Tu red wifi ya puede identificarte incluso con el teléfono móvil apagado
Durante bastante tiempo, la vigilancia digital parecía depender de cámaras, micrófonos, GPS o teléfonos móviles. Ahora, un equipo alemán acaba de enseñar algo que puede causar inquietud: las señales wifi habituales pueden bastar para reconocer individuos concretos incluso cuando no cargan dispositivos encima.
A lo largo de décadas, el wifi se entendió como una infraestructura destinada exclusivamente a transportar datos entre aparatos. Los investigadores revelan que las ondas inalámbricas contienen rastros suficientes para distinguir personas; y no porque las cámaras las vean, sino porque sus cuerpos alteran el recorrido de la señal de una manera característica.
La conclusión posee algo de perturbador. El problema ya no consiste únicamente en qué información compartimos en internet, sino en la posibilidad de que el propio entorno físico empiece a actuar como sensor silencioso. De repente, las paredes, el aire y el tráfico inalámbrico recuerdan menos a una red pasiva y más a un sistema de percepción ambiental, transformando una infraestructura cotidiana en una posible herramienta biométrica invisible.
El trabajo, presentado en la Conferencia ACM sobre Seguridad Informática y de las Comunicaciones, gira alrededor de un componente técnico poco conocido, denominado beamforming feedback information (BFI) o información de retroalimentación de beamforming. Dicho mecanismo apareció con wifi 5 (802.11ac) para permitir que móviles y ordenadores indiquen al router cómo orientar la transmisión y mejorar cobertura o estabilidad.

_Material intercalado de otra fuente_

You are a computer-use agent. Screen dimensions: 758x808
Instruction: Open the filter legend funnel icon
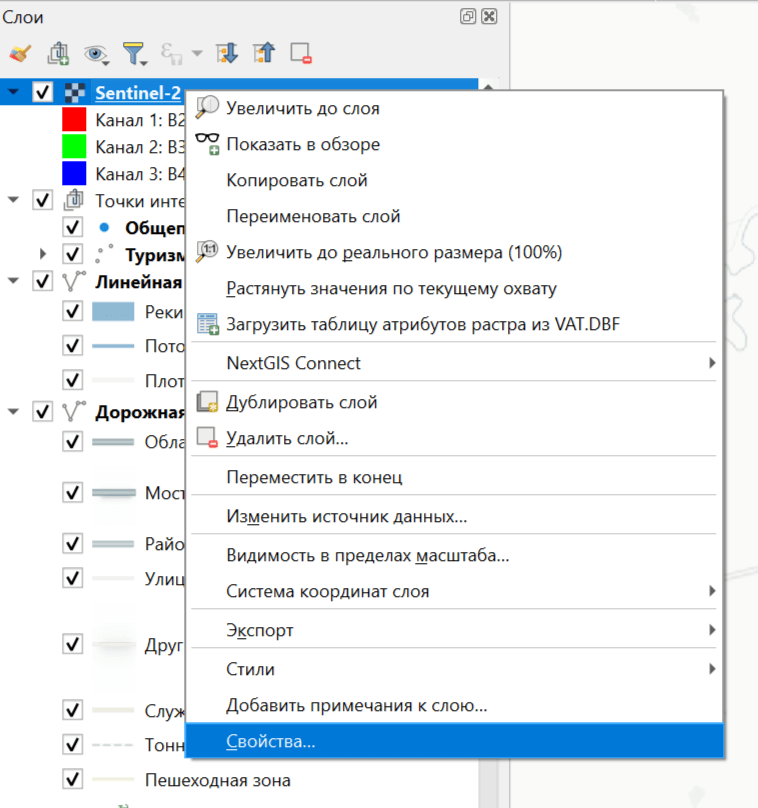coord(133,53)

Ese intercambio sucede continuamente y, además, buena parte de esa información viaja sin cifrar. El equipo científico identifica patrones físicos únicos dentro del tráfico BFI estándar tras estudiar cómo las ondas rebotan contra muebles, paredes y cuerpos humanos antes de regresar al punto de acceso. La idea recuerda vagamente al radar, aunque aquí no intervienen antenas militares ni un equipamiento singular. Los autores optaron por usar routers comerciales y tarjetas wifi corrientes para reconstruir firmas inalámbricas asociadas a cada participante mediante aprendizaje automático. El sistema recibió el nombre de BFId.

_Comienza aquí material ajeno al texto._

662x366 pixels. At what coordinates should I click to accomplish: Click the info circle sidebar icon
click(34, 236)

Existe un matiz técnico relevante. Los trabajos anteriores de identificación inalámbrica solían apoyarse en channel state information (CSI) o información del estado del canal, un tipo de medición mucho más difícil de obtener porque exige firmware modificado y hardware compatible, como la veterana Intel 5300 lanzada en 2008. Según el propio paper, menos del 6 por ciento de los dispositivos desplegados soportaban extracción CSI en 2023.